As I researched for this article, I visited the vocations webpage for the Sisters of Life. The first sentence on that page is not about retreat information or a contact form. It is the simple and profound declaration that, “The God who created the universe and called everything into existence, loved you into being.” A Vocation is a call that emanates love. It is an invitation to lived intimacy and it is something that no grade, test score, or other achievement can affect. It is also something that takes time to discover. This is difficult to impress on us Gen-Zers who have been told to start formulating a life plan since eighth grade. And yet why have teenagers whose brains have not even fully developed been expected to have a career and home life planned before they enter adulthood?
What a gift it would be if the general public took note of National Vocation Awareness Week and its emphasis before anything else on prayer and self-growth. If it saw the Church’s understanding of the inherent dignity of the human person and a soul’s capacity to reflect goodness, truth, and beauty into this dark world regardless of grades or plans for the future. At the end of the day, we are human souls, incarnate thirsts yearning for the Fountain of eternal life3, not numbers assigned by the College board, or transcripts reviewed by a college. How drastic it would be for the education of children to return to the end of cultivation of virtue and love of wisdom rather than the end of a diploma.

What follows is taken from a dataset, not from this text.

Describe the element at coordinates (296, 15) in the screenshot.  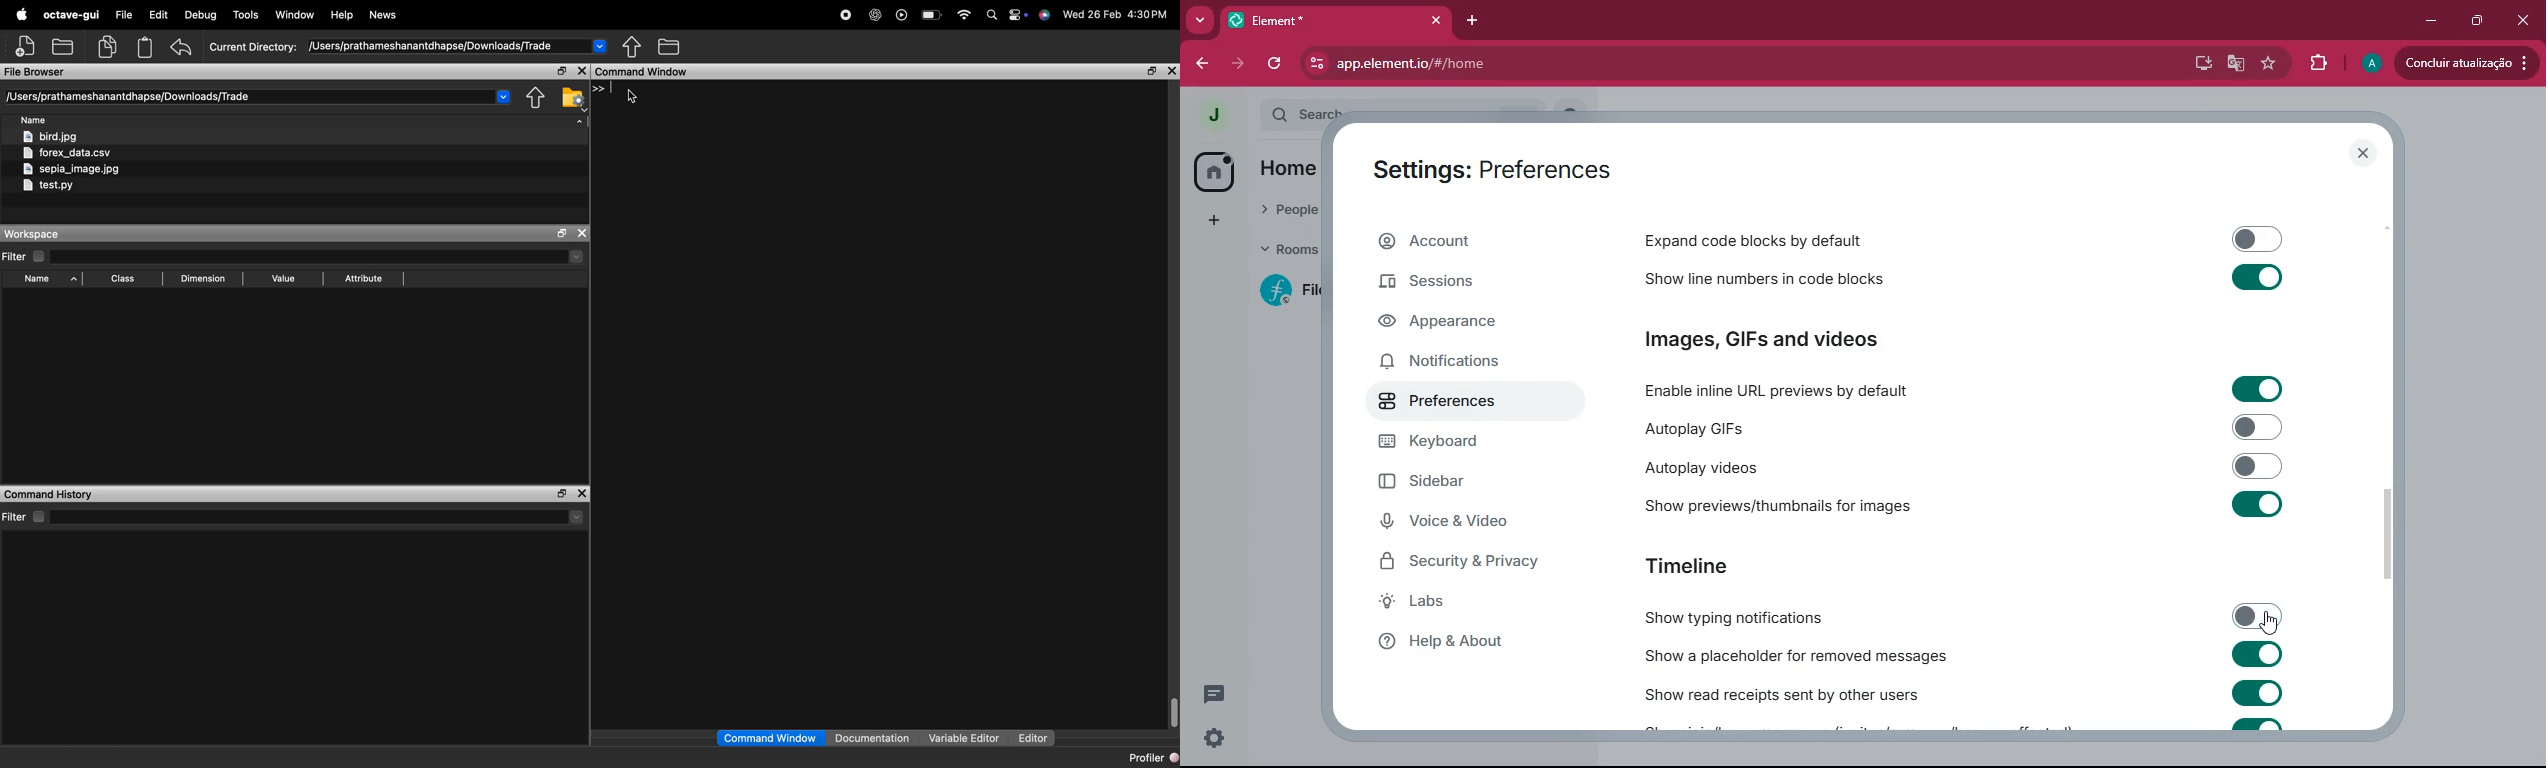
I see `window` at that location.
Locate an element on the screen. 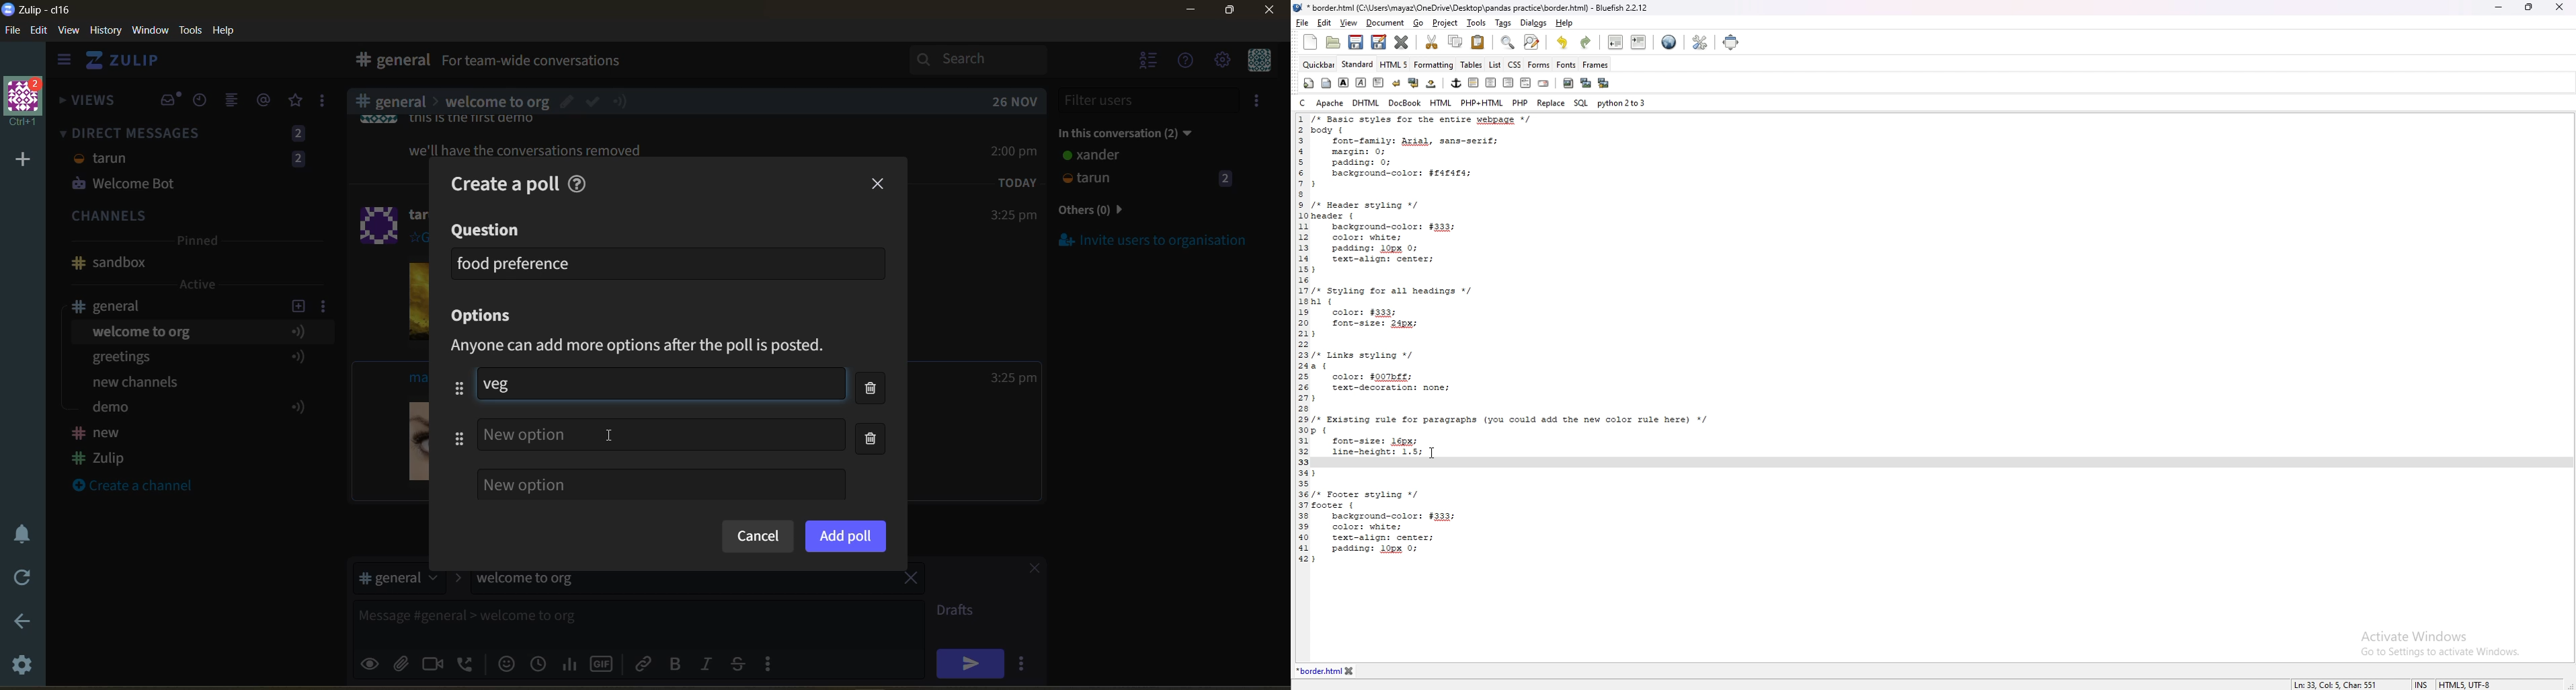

One of my favorite quotes about discernment is, “Our God is a God of journeys, not of destination.” A seminarian once explained that it’s celebrated when a young man leaves the seminary, because that means he’s closer to finding God’s will for him. In a world so focused on end goals, let’s spend this week learning from the Church of the easy yoke of our Master who makes our crooked lines and failings straight. Let’s entrust ourselves more fully to the present moment. You don’t know if you’ll get into your dream school. You don’t know if you’ll meet your spouse this year. You don’t know if tomorrow is promised to you. But you do know that regardless of your state in life, today, your Vocation is to love. Let us love as fools in the world’s eyes.
Oh, and while you’re at it, pray for an increase in vocations to the priesthood, religious life, matrimony, permanent diaconate, and consecrated single life. Consider donating to your diocese’s seminarian fund or to the Laboure Society, which fundraises to pay off student loan debt for those entering religious life. And if you’re feeling the nudge, reach out to your diocese’s vocation office or a religious community this week. It’s just an email.